-------- 使うデータ --------
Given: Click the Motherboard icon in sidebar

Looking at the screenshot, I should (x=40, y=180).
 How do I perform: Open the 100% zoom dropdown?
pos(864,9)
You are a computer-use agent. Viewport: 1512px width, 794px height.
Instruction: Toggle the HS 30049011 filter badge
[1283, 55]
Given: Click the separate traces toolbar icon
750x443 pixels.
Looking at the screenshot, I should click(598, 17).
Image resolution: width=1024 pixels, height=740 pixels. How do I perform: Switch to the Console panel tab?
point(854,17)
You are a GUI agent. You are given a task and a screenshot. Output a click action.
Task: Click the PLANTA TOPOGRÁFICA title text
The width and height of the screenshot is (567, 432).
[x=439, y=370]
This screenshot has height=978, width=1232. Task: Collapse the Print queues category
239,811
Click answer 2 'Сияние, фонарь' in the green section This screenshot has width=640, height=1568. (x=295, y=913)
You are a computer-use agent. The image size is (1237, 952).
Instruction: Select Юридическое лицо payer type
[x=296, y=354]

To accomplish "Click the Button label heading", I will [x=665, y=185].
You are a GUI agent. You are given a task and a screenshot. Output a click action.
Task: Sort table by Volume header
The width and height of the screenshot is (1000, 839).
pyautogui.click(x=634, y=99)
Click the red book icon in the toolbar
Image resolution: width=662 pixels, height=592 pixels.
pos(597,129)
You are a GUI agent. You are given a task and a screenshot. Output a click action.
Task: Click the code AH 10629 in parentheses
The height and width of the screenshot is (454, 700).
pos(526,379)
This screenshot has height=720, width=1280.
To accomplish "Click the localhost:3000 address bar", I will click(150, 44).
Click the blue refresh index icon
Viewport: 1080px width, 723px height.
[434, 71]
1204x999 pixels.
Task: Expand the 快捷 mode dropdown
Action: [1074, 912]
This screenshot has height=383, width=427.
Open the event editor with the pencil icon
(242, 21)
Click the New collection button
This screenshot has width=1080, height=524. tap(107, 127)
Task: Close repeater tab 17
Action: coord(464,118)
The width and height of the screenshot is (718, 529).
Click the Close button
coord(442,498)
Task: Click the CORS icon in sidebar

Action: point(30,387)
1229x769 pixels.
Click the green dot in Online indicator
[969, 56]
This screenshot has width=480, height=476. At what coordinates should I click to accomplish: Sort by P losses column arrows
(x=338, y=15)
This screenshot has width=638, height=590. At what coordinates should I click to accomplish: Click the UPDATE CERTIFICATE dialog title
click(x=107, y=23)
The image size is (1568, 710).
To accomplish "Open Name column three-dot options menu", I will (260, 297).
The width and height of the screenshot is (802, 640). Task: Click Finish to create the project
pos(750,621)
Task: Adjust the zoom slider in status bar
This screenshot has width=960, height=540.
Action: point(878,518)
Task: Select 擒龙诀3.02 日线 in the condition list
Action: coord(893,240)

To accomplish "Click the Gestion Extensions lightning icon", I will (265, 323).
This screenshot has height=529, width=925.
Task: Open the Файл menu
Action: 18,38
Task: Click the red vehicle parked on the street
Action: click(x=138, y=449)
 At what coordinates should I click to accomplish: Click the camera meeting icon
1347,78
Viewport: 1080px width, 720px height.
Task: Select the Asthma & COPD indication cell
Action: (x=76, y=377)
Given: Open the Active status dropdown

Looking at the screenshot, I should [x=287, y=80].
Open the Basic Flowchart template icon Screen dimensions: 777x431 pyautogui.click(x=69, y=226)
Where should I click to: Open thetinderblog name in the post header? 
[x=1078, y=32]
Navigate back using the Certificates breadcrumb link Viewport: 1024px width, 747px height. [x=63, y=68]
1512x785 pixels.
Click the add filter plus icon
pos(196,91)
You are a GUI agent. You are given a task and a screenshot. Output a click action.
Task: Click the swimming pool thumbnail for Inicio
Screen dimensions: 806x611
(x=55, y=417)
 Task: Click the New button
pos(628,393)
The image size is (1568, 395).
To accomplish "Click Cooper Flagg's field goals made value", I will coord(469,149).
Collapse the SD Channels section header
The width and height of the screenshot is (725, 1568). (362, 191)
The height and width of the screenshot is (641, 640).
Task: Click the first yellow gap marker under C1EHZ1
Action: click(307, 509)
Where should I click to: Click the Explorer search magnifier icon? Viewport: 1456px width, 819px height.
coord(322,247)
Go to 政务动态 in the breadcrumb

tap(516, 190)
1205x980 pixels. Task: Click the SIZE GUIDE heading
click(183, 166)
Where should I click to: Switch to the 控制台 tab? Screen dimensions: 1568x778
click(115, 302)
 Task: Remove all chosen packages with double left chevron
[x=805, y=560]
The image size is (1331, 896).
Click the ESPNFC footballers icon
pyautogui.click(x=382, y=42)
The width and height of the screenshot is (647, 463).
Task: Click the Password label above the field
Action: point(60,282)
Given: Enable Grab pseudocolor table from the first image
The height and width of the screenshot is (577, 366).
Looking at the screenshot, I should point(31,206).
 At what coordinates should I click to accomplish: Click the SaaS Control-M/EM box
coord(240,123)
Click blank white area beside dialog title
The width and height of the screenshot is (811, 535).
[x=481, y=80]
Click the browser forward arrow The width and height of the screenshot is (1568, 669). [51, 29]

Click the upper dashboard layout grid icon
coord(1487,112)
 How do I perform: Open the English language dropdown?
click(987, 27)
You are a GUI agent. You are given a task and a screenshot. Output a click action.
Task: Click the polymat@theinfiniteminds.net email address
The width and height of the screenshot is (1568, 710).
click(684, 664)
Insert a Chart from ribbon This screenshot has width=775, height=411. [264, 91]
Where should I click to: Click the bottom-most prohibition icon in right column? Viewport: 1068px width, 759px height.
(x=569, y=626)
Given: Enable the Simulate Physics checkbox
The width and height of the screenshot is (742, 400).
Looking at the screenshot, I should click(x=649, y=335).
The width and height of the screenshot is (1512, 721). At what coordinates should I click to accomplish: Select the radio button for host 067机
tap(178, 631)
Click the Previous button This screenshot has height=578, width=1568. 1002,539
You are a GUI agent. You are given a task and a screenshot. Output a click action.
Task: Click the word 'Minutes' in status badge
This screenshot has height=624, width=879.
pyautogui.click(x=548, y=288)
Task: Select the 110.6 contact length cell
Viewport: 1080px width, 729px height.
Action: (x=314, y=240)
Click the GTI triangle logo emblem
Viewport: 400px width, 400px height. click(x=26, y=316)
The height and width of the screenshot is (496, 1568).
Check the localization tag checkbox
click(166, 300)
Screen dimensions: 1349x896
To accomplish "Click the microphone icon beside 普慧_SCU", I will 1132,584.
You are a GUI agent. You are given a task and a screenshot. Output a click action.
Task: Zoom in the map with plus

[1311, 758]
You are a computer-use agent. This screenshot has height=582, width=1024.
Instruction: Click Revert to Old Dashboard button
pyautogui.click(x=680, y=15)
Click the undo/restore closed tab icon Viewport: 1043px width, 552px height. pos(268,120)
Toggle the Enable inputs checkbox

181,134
--------
解く問題: 「This screenshot has height=978, width=1232.」を含む行から「Action: [1074, 912]」を含む行までを、一字一句変えずにそのまま返してください。両端の行も含めること。

出力全文:
This screenshot has height=978, width=1232. Task: Collapse the Print queues category
239,811
Click answer 2 'Сияние, фонарь' in the green section This screenshot has width=640, height=1568. (x=295, y=913)
You are a computer-use agent. The image size is (1237, 952).
Instruction: Select Юридическое лицо payer type
[x=296, y=354]

To accomplish "Click the Button label heading", I will [x=665, y=185].
You are a GUI agent. You are given a task and a screenshot. Output a click action.
Task: Sort table by Volume header
The width and height of the screenshot is (1000, 839).
pyautogui.click(x=634, y=99)
Click the red book icon in the toolbar
Image resolution: width=662 pixels, height=592 pixels.
pos(597,129)
You are a GUI agent. You are given a task and a screenshot. Output a click action.
Task: Click the code AH 10629 in parentheses
The height and width of the screenshot is (454, 700).
pos(526,379)
This screenshot has height=720, width=1280.
To accomplish "Click the localhost:3000 address bar", I will click(150, 44).
Click the blue refresh index icon
Viewport: 1080px width, 723px height.
[434, 71]
1204x999 pixels.
Task: Expand the 快捷 mode dropdown
Action: [1074, 912]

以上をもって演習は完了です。